PITTSBURG, TEXAS - Pilgrim's Pride Corporation today said it remains committed to maintaining its previously announced production cutback, despite encouraging news last week from the U.S. Department of Agriculture (USDA) that corn acreage is expected to increase sharply this year.
calendar icon 3 April 2007
clock icon 4 minute read

Pilgrim's Pride said its previously announced 5% production cutback has been fully implemented on a pro forma basis, including the recently acquired Gold Kist operations.

Last July, Pilgrim's Pride reduced weekly processing by 3.0%. In January, the company increased its cutback in order to achieve a 5% year-over-year reduction. Pilgrim's Pride said current production is running slightly above the 5.0% reduction target when compared to year-ago levels.

"We believe the production cuts implemented by Pilgrim's Pride and other chicken processors have begun to help strike a better balance between production and demand, yet market prices are still not where they need to be given either the current cost of feed ingredients or those projected by the USDA crop report last week," said O.B. Goolsby Jr., president and chief executive officer. "Accordingly, the short-term operating environment remains challenging due to higher feed-ingredient prices, but we remain confident that continued demand for high-quality, convenient and low-fat meat proteins will position Pilgrim's Pride for profitable long-term growth as conditions in the chicken market continue to improve."

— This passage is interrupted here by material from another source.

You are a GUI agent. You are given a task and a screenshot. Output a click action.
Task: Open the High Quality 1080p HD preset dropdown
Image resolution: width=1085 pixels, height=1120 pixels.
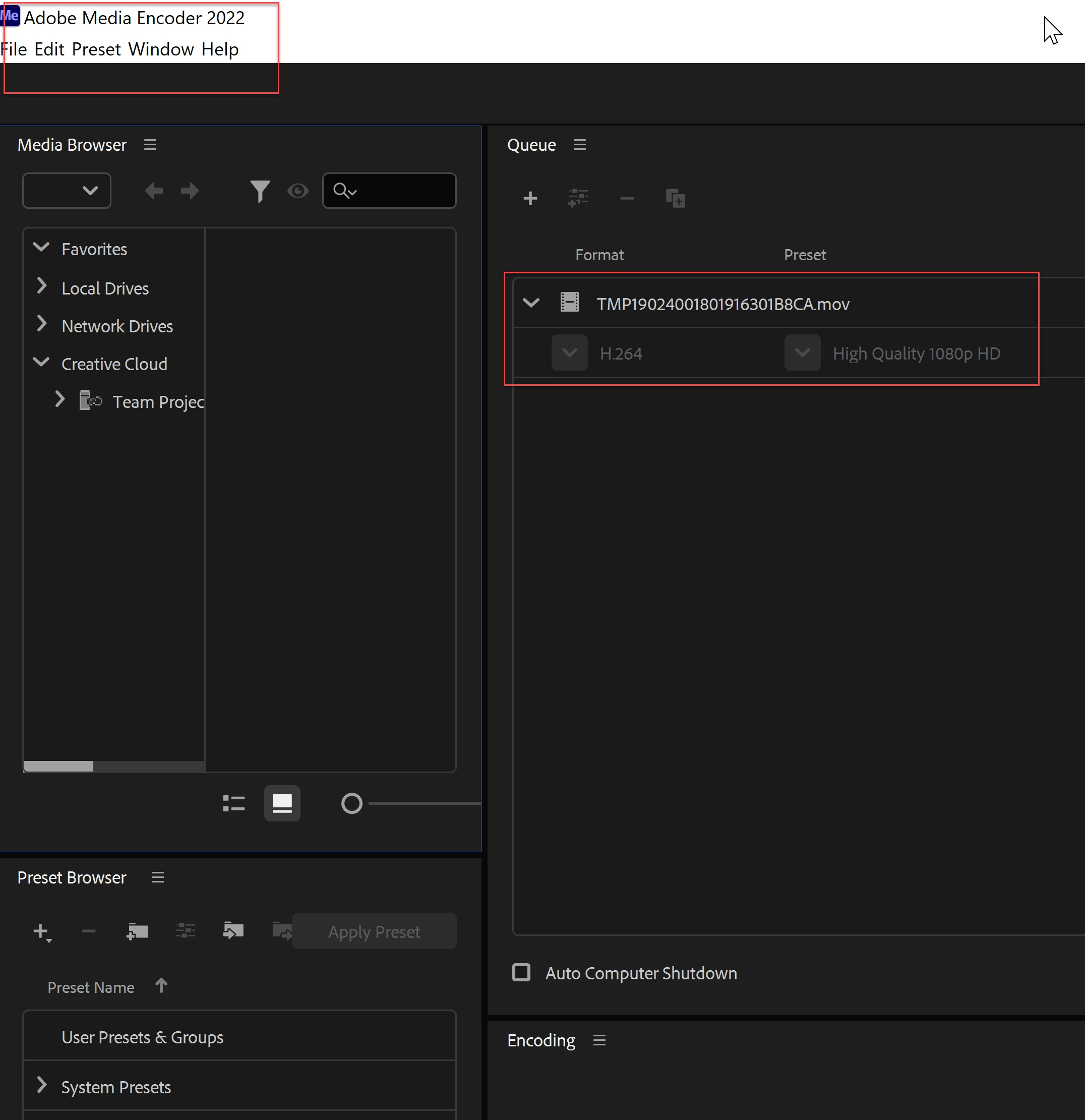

Late last week, the USDA issued a report predicting that, in response to near-record corn prices and surging demand for ethanol, U.S. farmers will plant 90.5 million acres of corn this year, the highest level in 60 years and a 15% increase over 2006 plantings. Some observers believe that big increase will provide some welcome relief to chicken producers, since an increased corn supply would reduce feed costs.

But Lonnie "Bo" Pilgrim, Pilgrim's Pride's chairman and co-founder, urged caution.

"I believe this projection is sending a false sense of hope through our industry. While the projected increase in corn production is encouraging, it comes in part at the expense of soybean production, another key feed ingredient for chicken, which the USDA estimates will decline 11 percent. Additionally, this projected growth in corn acreage does little more than cover the expected increase in demand caused by surging corn-based ethanol production, potentially leaving the projected ending stocks for corn at concerning levels. Over the past sixty years, I've seen a lot of optimistic projections that gave hope to farmers and processors, only to be followed by a devastating drought or flooding that wiped out production," Mr. Pilgrim said.

He also cautioned that, according to the USDA advance planting reports, the number of acres actually planted was lower than projections in 13 of the past 20 years.

"There is no question that the ill-advised public policy encouraging corn- based ethanol production has had a significant detrimental effect on our industry, as well as on other meat protein producers that rely on corn as their primary animal feed. With 114 corn-based ethanol refineries already built and 80 more on the way, ethanol's effect on corn prices will likely be with us for several years to come. Now more than ever, it is important for us to execute on our strategic plan and maintain our commitment to the previously announced production cutbacks," Mr. Pilgrim said.